Deux questions à Anders Åslund, spécialiste de la Russie auprès du Peterson Institute for International Economics.

Comment expliquez-vous la position antioccidentale choisie par Vladimir Poutine sur les récents enjeux géopolitiques? La situation et les enjeux sont très complexes. Les choix géopolitiques de la Russie sont en partie déterminés par des enjeux économiques et politiques, et notamment par ses relations avec les Etats-Unis. L’entrée prochaine de la Russie à l’OMC signifie un processus de normalisation des relations commerciales avec les Etats-Unis. Or cette normalisation rencontre des oppositions au Congrès américain, et certaines prises de position de la Russie sur l’échiquier mondial semblent viser, entre autres, à mettre suffisamment de pression pour que soit notamment abrogé l’amendement Jackson-Vanik, qui conditionnait les échanges commerciaux avec la Russie à l’autorisation des juifs russes de quitter le pays. Un amendement rendu obsolète depuis la fin de l’Union soviétique mais que certains voudraient remplacer par le Sergei-Magnitsky Act – en discussion en ce moment aux Chambres américaines – qui stipule l’établissement d’une liste noire comprenant toutes les personnalités économiques et politiques russes soupçonnées d’avoir commis des actes en contradiction avec le respect des droits de l’homme. Ces personnes ne pourraient plus se rendre aux Etats-Unis et pourraient subir d’autres sanctions. Sans oublier la grande méfiance du président russe face au déploiement du bouclier antimissile américain...

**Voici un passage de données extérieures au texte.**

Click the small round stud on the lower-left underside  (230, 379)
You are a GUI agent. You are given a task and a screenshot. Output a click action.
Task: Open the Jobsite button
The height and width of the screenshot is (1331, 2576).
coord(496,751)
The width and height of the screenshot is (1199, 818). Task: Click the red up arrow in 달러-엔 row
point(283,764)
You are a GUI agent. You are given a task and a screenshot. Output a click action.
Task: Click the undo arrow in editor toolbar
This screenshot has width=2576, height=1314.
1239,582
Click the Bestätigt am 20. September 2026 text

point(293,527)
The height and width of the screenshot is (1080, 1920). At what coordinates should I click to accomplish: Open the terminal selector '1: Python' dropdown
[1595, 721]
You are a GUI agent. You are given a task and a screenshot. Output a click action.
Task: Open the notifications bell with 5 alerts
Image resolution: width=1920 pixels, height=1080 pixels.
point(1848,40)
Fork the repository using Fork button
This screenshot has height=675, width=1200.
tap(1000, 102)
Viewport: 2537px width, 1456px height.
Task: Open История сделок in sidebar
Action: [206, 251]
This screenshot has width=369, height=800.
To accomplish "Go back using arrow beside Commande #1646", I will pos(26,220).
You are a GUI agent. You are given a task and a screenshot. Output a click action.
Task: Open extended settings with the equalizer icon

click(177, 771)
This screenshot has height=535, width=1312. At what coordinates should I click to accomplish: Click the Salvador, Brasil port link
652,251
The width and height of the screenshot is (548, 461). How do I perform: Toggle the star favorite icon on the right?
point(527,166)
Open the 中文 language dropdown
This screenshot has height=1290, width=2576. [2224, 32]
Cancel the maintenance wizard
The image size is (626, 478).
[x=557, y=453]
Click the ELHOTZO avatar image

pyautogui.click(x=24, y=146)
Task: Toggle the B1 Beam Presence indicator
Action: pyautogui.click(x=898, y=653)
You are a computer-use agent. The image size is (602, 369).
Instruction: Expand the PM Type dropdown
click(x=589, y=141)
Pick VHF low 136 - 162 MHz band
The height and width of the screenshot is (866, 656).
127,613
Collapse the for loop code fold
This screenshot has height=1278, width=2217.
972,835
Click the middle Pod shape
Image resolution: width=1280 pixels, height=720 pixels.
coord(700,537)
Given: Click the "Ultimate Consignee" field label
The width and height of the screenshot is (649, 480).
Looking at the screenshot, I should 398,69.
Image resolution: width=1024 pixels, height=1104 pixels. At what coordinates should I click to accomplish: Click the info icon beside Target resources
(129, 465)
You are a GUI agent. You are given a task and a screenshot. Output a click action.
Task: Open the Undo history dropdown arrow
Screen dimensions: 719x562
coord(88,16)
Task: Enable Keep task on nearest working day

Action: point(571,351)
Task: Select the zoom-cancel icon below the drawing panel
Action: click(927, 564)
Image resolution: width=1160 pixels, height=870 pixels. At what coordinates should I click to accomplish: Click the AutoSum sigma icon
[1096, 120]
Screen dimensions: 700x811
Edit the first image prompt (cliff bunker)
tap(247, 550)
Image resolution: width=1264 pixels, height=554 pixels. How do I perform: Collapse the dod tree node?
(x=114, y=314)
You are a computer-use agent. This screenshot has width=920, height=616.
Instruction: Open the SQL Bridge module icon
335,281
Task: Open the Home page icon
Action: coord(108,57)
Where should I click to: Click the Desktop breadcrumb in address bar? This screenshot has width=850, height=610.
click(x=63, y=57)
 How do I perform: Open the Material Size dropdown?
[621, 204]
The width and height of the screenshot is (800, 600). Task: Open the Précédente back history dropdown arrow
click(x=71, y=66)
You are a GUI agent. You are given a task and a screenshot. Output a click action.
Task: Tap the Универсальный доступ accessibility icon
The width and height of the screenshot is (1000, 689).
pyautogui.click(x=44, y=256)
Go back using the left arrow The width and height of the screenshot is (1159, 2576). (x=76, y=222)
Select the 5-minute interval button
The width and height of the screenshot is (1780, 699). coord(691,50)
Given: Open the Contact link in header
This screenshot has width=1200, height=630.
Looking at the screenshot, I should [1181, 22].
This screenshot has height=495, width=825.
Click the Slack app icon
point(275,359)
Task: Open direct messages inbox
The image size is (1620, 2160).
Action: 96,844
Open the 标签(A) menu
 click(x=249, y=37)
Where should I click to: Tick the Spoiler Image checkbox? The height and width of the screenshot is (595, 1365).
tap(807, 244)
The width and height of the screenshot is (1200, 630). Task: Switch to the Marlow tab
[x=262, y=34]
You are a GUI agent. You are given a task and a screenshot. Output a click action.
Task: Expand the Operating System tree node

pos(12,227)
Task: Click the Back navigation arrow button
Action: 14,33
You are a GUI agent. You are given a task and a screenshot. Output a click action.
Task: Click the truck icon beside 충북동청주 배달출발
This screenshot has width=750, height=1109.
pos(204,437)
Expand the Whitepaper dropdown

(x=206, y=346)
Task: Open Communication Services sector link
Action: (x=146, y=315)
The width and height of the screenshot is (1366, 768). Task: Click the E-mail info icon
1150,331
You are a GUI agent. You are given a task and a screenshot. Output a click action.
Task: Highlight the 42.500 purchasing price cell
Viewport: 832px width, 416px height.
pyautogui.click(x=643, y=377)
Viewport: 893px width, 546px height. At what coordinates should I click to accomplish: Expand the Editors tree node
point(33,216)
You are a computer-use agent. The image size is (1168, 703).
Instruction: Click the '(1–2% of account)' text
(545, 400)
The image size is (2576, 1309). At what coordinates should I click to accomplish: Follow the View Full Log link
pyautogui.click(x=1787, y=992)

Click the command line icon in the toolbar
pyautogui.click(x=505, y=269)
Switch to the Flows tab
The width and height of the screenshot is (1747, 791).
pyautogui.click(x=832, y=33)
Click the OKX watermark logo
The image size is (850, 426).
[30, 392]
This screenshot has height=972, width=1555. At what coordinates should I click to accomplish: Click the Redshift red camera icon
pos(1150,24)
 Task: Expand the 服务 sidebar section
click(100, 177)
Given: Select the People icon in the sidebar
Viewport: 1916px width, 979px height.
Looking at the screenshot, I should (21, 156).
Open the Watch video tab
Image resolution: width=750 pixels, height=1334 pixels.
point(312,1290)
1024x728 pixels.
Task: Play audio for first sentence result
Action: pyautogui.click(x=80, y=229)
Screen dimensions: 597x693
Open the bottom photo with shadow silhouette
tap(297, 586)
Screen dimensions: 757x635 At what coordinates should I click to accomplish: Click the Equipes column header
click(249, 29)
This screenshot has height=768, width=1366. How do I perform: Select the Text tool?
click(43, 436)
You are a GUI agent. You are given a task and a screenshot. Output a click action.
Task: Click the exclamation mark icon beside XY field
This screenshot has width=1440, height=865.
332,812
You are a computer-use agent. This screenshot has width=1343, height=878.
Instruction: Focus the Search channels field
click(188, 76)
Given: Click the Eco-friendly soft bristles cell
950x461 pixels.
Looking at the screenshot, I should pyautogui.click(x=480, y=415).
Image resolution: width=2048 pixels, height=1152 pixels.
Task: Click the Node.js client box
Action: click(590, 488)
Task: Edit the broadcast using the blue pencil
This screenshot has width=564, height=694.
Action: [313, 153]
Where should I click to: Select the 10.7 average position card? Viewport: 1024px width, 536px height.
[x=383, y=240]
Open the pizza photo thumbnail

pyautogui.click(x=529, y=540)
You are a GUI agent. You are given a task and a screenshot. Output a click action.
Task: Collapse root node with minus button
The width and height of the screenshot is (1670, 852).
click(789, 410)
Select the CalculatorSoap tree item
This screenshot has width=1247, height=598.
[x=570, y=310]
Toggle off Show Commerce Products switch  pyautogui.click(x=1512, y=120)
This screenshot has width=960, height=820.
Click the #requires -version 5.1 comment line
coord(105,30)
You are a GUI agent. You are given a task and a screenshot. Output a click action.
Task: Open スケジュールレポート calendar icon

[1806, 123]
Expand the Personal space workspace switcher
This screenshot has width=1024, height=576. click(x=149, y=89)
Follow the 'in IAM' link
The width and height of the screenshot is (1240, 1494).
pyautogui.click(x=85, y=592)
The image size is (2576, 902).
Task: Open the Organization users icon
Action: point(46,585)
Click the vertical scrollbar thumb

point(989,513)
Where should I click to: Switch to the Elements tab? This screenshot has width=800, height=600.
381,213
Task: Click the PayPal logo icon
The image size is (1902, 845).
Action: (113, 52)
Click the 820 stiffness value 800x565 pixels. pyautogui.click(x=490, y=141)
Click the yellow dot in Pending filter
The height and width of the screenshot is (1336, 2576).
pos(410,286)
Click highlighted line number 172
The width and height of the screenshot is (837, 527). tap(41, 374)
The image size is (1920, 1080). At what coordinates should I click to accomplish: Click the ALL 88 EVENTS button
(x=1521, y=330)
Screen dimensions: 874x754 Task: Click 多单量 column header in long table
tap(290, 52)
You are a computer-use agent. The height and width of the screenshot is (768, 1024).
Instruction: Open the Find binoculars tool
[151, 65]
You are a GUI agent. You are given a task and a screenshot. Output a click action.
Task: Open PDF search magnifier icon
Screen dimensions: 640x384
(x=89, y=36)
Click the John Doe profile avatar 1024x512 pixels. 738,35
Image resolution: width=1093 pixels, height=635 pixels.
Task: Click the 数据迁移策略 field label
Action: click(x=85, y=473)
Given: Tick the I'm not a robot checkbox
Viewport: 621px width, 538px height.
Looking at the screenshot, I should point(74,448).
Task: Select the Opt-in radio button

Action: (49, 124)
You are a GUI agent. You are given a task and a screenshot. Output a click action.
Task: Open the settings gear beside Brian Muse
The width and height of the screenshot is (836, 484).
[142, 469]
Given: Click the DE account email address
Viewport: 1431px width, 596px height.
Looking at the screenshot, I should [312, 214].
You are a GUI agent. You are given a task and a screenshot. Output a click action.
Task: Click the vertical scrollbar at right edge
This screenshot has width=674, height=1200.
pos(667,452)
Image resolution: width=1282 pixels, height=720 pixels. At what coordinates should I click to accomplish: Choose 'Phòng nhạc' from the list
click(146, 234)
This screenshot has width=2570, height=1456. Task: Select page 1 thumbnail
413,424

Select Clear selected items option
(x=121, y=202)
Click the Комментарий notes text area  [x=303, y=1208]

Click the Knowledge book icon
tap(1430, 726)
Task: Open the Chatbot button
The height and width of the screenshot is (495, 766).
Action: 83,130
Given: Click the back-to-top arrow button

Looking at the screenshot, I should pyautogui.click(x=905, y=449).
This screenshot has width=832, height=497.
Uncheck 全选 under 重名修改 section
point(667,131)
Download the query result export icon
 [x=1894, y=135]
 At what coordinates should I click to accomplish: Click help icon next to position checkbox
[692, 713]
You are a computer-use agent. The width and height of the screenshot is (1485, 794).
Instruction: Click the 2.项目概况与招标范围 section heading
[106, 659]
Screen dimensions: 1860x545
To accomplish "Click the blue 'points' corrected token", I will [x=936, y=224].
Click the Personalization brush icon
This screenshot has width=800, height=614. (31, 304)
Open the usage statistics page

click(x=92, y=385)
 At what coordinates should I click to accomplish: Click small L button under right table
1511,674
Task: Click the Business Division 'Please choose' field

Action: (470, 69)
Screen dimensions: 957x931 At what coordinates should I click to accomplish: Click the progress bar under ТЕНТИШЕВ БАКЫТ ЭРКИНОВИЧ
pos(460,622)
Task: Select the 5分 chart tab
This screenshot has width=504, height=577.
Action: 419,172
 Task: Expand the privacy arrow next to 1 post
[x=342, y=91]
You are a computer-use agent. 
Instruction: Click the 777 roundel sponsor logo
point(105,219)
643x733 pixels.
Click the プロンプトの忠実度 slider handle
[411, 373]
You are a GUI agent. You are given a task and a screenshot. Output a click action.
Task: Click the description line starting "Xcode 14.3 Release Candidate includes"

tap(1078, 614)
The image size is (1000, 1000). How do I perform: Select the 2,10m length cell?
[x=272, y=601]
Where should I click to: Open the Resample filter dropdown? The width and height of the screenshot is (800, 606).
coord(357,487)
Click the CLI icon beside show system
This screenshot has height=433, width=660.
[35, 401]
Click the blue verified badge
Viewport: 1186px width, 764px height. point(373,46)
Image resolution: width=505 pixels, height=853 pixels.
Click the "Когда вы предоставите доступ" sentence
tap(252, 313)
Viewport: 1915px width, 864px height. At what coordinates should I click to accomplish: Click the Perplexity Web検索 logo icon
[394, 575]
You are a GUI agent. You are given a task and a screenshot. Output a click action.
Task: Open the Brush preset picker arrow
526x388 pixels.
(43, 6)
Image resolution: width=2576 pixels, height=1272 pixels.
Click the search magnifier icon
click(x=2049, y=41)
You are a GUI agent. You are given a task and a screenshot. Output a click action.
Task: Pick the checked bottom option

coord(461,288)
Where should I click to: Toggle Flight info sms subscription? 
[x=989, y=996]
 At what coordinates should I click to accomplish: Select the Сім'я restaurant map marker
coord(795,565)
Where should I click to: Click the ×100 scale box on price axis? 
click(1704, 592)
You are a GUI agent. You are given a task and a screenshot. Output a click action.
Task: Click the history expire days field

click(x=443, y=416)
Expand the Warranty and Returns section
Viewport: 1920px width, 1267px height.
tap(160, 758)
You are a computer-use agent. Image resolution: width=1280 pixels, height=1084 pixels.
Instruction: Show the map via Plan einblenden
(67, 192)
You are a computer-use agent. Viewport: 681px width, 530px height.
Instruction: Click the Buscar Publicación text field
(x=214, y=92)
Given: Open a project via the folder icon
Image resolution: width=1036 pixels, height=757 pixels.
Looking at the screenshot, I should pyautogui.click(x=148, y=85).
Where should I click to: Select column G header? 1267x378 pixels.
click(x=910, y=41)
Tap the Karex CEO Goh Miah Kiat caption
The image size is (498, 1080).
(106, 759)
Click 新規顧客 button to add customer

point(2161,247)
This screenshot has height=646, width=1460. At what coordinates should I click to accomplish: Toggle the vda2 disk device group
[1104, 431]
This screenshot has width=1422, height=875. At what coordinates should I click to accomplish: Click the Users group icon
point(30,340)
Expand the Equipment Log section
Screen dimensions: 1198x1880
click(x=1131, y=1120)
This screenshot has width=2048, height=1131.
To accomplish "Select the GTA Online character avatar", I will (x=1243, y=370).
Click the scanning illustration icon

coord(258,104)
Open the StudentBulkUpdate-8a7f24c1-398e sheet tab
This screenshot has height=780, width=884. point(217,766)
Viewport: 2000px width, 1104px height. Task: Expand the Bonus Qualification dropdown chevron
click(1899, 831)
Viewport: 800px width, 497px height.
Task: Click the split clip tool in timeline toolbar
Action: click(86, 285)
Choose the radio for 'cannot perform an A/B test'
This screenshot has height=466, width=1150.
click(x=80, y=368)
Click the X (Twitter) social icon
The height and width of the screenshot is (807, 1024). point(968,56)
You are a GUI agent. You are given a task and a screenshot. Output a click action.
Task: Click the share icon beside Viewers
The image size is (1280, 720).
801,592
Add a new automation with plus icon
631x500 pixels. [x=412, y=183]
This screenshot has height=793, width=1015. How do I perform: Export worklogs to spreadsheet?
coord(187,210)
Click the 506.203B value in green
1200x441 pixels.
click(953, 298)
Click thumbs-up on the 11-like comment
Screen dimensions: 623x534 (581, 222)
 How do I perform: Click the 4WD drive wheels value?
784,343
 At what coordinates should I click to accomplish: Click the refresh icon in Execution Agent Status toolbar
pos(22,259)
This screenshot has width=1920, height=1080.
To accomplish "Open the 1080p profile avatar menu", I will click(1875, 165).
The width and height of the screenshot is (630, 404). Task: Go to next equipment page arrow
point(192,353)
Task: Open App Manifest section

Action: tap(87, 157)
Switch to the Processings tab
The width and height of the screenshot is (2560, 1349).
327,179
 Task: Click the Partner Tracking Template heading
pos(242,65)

Qu’en est-il des relations de la Russie avec son grand voisin, la Chine? Les relations entre la Russie et la Chine sont ambiguës. D’un point de vue économique, la Russie aimerait se rapprocher de son voisin de l’Est alors que ce dernier est en train de devenir une véritable puissance économique (la Chine est devenue le premier partenaire commercial de la Russie en février 2009 et les échanges bilatéraux ont crû de 42,7% en 2011, ndlr). Mais cette même puissance fait un peu peur aux Russes, notamment lorsqu’ils constatent avec quelle vitesse les Chinois ont conquis des parts de marché dans les républiques d’Asie centrale. Par ailleurs, les Russes se méfient également de l’immigration chinoise. Officiellement, les chiffres sont très faibles, mais la frontière est totalement perméable, et cela signifie que le nombre réel est bien plus élevé.